Car la chancelière pourrait, forte de la Loi fondamentale qui ne fixe pas de limite pour la formation d’un gouvernement – en théorie, du moins, et après une pause – faire une nouvelle tentative de coalition avec les mêmes quatre partis. Ou avec d’autres, comme les sociaux-démocrates, mais compte tenu des divisions, la tâche s’annonce rude. Et de toute manière, le SPD ne cesse de répéter sa volonté de faire une cure d’opposition. «Même sans Merkel, il ne participera à aucune coalition», fait remarquer la Frankfurter Allgemeine Zeitung.

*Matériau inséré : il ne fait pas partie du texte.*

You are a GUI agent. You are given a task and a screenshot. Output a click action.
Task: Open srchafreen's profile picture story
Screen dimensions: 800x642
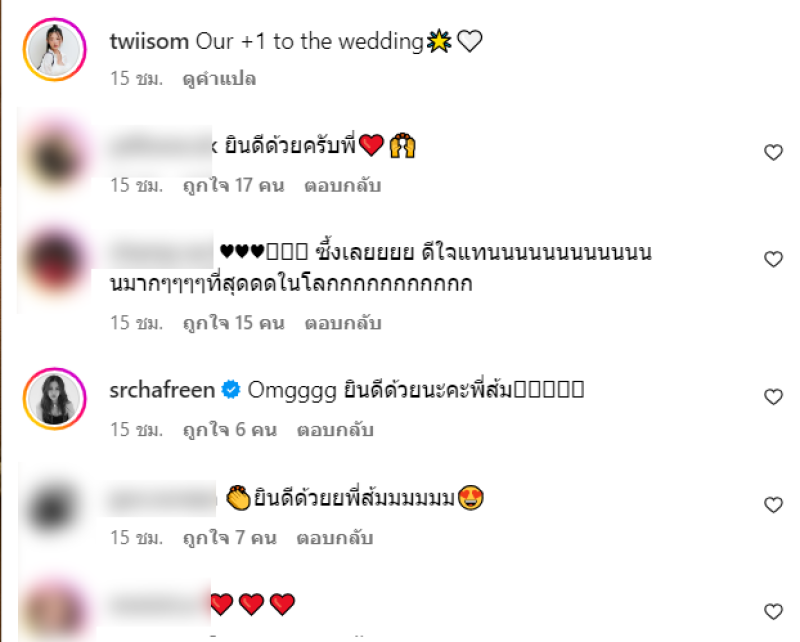coord(55,399)
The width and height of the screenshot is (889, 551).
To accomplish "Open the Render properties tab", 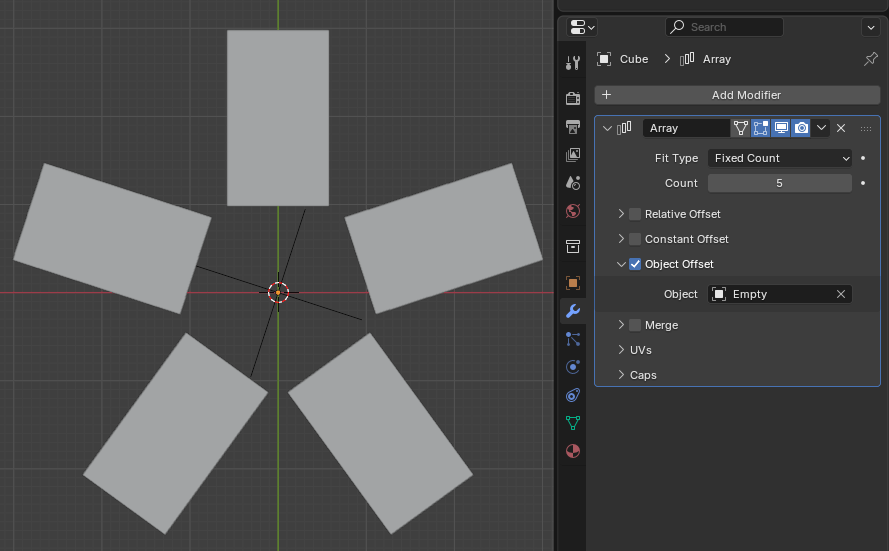I will point(572,98).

«La grande Allemagne, l’Etat qui peut se targuer de la plus grande réussite en Europe, l’un des plus importants sur la scène mondiale», poursuit cérémonieusement la SZ, «n’est pas seulement sans nouveau gouvernement, elle offre le spectacle inédit de son incapacité à résoudre des problèmes loin d’être insolubles. C’est politiquement problématique, alors qu’elle pourrait facilement continuer à rayonner. L’économie allemande ne comprendra pas cela, elle va exprimer sa colère.» Alors, «et maintenant, Mme Merkel?» interpelle donc le Stern.

«Et maintenant?» c’est aussi la question que pose Die Zeit, en pointant du doigt le problème de cette Loi fondamentale «conçue plus pour éviter de nouvelles élections». Par conséquent, elle prévoit l’élection d’un chancelier «dans les circonstances actuelles». Pour cela, le président de la République fédérale «doit proposer une personne» que la supposée majorité, «soit plus de la moitié des membres du Bundestag», est censée élire. D’ailleurs, «jusqu’à présent, tous les chanceliers de l’histoire de la République fédérale ont été élus au premier tour de scrutin».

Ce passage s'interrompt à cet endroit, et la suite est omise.